We're in 'a pretty sweet spot' for yields right now, says JPMorgan's Kelsey Berro

Watch on YouTube ↗  |  June 18, 2026 at 11:31  |  9:37  |  CNBC
Speakers
Kelsey Berro — Fixed Income Portfolio Manager, JPMorgan Asset Management

Summary

Kelsey Berro of JPMorgan Asset Management analyzes the Fed's decision to hold rates steady, noting that the bond market reaction—front-end yields up, long-end yields down—reflects confidence in Fed credibility on inflation. She highlights that investment grade credit yields in the 5-6% range are in a sweet spot, offering compelling carry income regardless of future rate moves.

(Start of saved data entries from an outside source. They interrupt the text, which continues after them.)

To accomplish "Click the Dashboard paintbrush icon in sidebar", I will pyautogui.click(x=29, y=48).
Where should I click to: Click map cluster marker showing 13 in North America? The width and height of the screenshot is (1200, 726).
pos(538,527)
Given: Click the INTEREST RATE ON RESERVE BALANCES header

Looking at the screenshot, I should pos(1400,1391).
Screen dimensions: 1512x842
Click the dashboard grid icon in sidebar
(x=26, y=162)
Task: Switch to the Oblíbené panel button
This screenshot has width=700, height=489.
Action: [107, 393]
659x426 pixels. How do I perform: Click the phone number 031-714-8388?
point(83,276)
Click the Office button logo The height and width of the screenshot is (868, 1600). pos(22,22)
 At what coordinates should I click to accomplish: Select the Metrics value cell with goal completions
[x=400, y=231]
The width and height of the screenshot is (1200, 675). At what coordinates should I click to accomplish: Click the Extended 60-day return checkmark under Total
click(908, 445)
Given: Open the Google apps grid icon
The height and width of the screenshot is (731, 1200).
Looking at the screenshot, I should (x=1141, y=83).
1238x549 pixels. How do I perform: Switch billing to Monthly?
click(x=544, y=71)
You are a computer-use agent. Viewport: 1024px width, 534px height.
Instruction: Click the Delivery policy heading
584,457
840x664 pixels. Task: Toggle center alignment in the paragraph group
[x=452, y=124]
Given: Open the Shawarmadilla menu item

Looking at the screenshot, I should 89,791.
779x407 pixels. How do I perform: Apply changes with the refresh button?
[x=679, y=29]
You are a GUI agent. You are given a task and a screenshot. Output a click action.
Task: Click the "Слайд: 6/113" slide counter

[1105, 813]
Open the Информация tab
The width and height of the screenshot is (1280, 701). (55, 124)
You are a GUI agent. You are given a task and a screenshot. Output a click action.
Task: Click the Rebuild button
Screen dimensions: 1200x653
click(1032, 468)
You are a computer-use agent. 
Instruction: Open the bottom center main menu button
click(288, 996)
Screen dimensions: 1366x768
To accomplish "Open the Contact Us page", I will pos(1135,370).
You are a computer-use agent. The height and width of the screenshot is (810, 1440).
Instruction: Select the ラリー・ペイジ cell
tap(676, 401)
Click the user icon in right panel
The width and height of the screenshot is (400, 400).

  • Fed held rates steady with a clear focus on price stability over growth mandates.
  • The yield curve flattened as front-end yields rose while 30-year yields fell.
  • Declining long-end yields signal anchored inflation expectations and Fed credibility.
  • Investment grade credit yields around 5-6% are viewed as a sweet spot for carry.
  • Strong demand and heavy debt issuance for data centers and innovation support the range.
  • Job market moderation and a potential inflation peak in May reduce the odds of aggressive hikes.
  • Fed Chair Warsh pushed back on the idea of a cruel trade-off between inflation and employment.
  • Berro recommends investing in fixed income for income rather than betting on rate direction.
Ideas
Kelsey Berro Fixed Income Portfolio Manager, JPMorgan Asset Management 6:12
IG credit yields offer sweet carry.
Yields on investment grade credit are in a sweet spot around 5-6%, driven by strong demand and heavy corporate issuance to fund innovation like data centers. This range provides attractive carry income, so investors should allocate to fixed income for the income without relying on directional rate moves.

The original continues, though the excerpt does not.